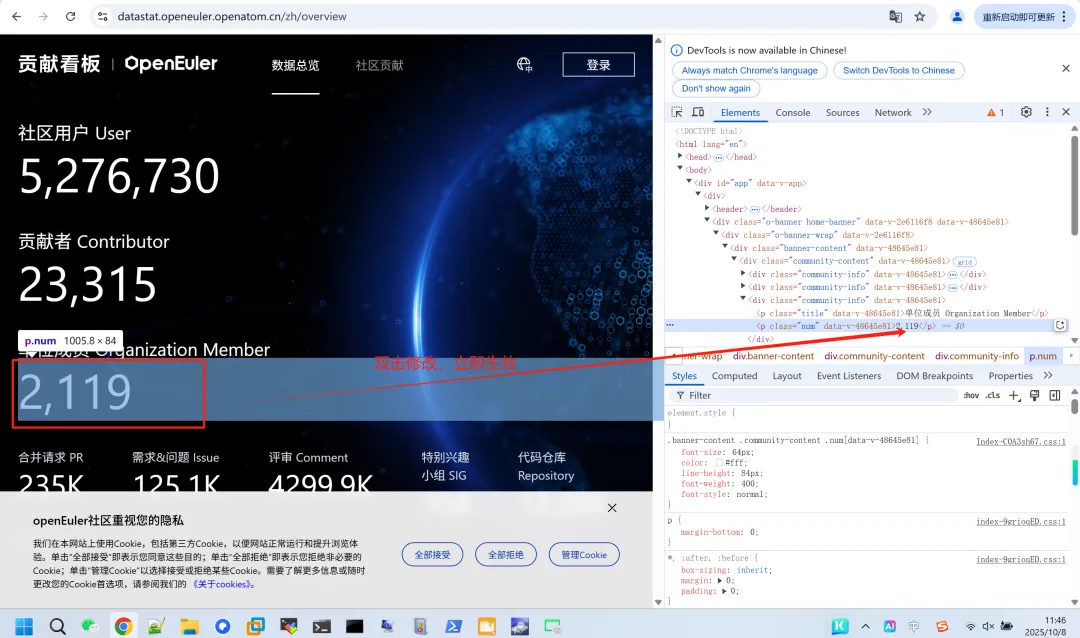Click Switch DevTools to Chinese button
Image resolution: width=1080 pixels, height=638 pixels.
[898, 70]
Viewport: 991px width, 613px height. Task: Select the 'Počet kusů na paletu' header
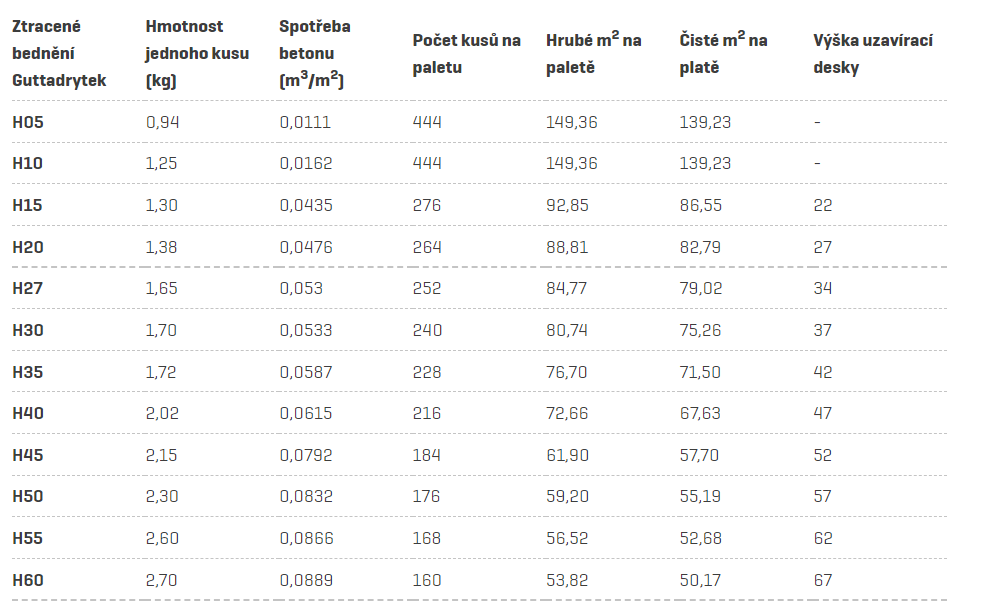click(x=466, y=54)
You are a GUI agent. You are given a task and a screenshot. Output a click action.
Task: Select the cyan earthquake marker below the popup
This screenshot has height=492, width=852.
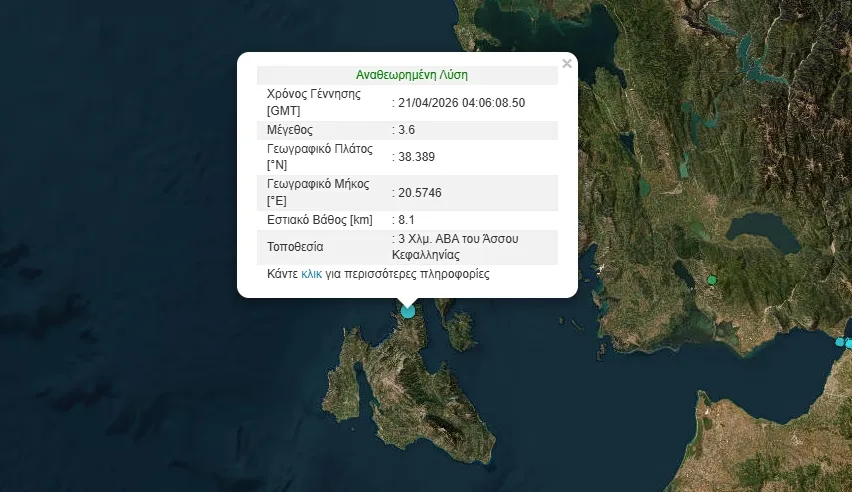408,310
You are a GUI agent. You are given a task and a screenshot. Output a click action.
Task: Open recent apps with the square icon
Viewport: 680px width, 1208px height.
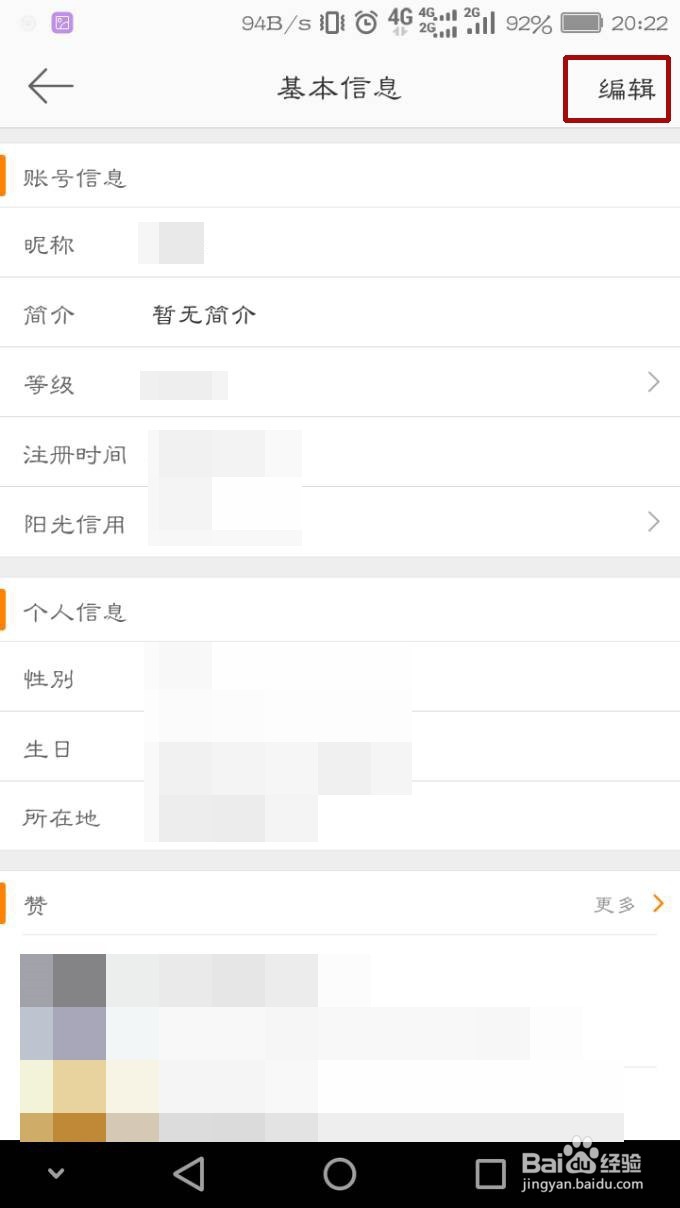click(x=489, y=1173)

> **What is needed**
What is wanted is an exact copy of the lines from the line with "Task: Select the cyan" through the end of the records, both ends included, pictures excluded.

> **Task solution**
Task: Select the cyan earthquake marker below the popup
This screenshot has height=492, width=852.
408,310
You are a GUI agent. You are given a task and a screenshot. Output a click action.
Task: Open recent apps with the square icon
Viewport: 680px width, 1208px height.
click(x=489, y=1173)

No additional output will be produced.